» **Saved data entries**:
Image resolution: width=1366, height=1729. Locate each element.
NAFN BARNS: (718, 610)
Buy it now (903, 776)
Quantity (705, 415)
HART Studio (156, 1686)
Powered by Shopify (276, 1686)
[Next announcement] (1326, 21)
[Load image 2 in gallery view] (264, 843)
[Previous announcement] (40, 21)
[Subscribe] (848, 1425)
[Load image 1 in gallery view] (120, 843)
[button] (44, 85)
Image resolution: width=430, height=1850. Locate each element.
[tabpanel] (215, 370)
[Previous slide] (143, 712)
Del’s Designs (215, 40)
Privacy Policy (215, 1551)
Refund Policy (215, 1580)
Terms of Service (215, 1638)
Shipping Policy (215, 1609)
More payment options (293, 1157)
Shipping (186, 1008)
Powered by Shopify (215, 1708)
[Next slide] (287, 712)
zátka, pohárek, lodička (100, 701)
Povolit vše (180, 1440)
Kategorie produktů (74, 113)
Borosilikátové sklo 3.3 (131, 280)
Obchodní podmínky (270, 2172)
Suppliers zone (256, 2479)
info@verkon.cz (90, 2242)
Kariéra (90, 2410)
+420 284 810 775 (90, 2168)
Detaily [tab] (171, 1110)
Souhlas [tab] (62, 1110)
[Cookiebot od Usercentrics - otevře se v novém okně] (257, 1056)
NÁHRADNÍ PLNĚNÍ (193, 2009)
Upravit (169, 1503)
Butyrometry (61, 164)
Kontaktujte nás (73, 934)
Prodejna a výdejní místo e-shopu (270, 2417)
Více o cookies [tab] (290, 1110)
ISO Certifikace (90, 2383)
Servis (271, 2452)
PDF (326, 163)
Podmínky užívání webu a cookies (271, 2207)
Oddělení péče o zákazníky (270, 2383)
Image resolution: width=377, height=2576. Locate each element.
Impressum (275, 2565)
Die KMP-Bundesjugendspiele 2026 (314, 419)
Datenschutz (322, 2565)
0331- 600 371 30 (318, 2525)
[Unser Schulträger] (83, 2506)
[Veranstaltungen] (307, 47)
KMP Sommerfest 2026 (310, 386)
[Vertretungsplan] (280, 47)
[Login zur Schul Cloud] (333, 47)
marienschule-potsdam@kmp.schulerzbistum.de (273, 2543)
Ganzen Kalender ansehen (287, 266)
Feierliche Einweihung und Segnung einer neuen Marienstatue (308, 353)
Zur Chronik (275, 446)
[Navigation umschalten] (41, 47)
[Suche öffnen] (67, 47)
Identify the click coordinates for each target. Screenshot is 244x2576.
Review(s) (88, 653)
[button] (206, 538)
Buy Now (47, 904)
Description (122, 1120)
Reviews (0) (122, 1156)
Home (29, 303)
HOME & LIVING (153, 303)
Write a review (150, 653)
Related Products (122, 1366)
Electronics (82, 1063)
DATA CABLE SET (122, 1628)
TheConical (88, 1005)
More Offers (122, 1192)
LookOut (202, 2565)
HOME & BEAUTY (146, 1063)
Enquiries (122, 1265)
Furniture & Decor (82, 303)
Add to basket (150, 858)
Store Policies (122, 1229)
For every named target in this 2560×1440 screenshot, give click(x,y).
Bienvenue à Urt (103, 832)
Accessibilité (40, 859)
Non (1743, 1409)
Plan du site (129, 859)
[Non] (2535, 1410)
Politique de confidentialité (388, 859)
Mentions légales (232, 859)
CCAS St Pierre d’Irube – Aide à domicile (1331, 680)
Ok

» **The problem**: Make an exact transcription of all the records.

» **Response area**:
Image resolution: width=1366, height=1729. Locate each element.
NAFN BARNS: (718, 610)
Buy it now (903, 776)
Quantity (705, 415)
HART Studio (156, 1686)
Powered by Shopify (276, 1686)
[Next announcement] (1326, 21)
[Load image 2 in gallery view] (264, 843)
[Previous announcement] (40, 21)
[Subscribe] (848, 1425)
[Load image 1 in gallery view] (120, 843)
[button] (44, 85)
Image resolution: width=430, height=1850. Locate each element.
[tabpanel] (215, 370)
[Previous slide] (143, 712)
Del’s Designs (215, 40)
Privacy Policy (215, 1551)
Refund Policy (215, 1580)
Terms of Service (215, 1638)
Shipping Policy (215, 1609)
More payment options (293, 1157)
Shipping (186, 1008)
Powered by Shopify (215, 1708)
[Next slide] (287, 712)
zátka, pohárek, lodička (100, 701)
Povolit vše (180, 1440)
Kategorie produktů (74, 113)
Borosilikátové sklo 3.3 (131, 280)
Obchodní podmínky (270, 2172)
Suppliers zone (256, 2479)
info@verkon.cz (90, 2242)
Kariéra (90, 2410)
+420 284 810 775 (90, 2168)
Detaily [tab] (171, 1110)
Souhlas [tab] (62, 1110)
[Cookiebot od Usercentrics - otevře se v novém okně] (257, 1056)
NÁHRADNÍ PLNĚNÍ (193, 2009)
Upravit (169, 1503)
Butyrometry (61, 164)
Kontaktujte nás (73, 934)
Prodejna a výdejní místo e-shopu (270, 2417)
Více o cookies [tab] (290, 1110)
ISO Certifikace (90, 2383)
Servis (271, 2452)
PDF (326, 163)
Podmínky užívání webu a cookies (271, 2207)
Oddělení péče o zákazníky (270, 2383)
Image resolution: width=377, height=2576. Locate each element.
Impressum (275, 2565)
Die KMP-Bundesjugendspiele 2026 (314, 419)
Datenschutz (322, 2565)
0331- 600 371 30 (318, 2525)
[Unser Schulträger] (83, 2506)
[Veranstaltungen] (307, 47)
KMP Sommerfest 2026 (310, 386)
[Vertretungsplan] (280, 47)
[Login zur Schul Cloud] (333, 47)
marienschule-potsdam@kmp.schulerzbistum.de (273, 2543)
Ganzen Kalender ansehen (287, 266)
Feierliche Einweihung und Segnung einer neuen Marienstatue (308, 353)
Zur Chronik (275, 446)
[Navigation umschalten] (41, 47)
[Suche öffnen] (67, 47)
Identify the click coordinates for each target. Screenshot is 244x2576.
Review(s) (88, 653)
[button] (206, 538)
Buy Now (47, 904)
Description (122, 1120)
Reviews (0) (122, 1156)
Home (29, 303)
HOME & LIVING (153, 303)
Write a review (150, 653)
Related Products (122, 1366)
Electronics (82, 1063)
DATA CABLE SET (122, 1628)
TheConical (88, 1005)
More Offers (122, 1192)
LookOut (202, 2565)
HOME & BEAUTY (146, 1063)
Enquiries (122, 1265)
Furniture & Decor (82, 303)
Add to basket (150, 858)
Store Policies (122, 1229)
For every named target in this 2560×1440 screenshot, give click(x,y).
Bienvenue à Urt (103, 832)
Accessibilité (40, 859)
Non (1743, 1409)
Plan du site (129, 859)
[Non] (2535, 1410)
Politique de confidentialité (388, 859)
Mentions légales (232, 859)
CCAS St Pierre d’Irube – Aide à domicile (1331, 680)
Ok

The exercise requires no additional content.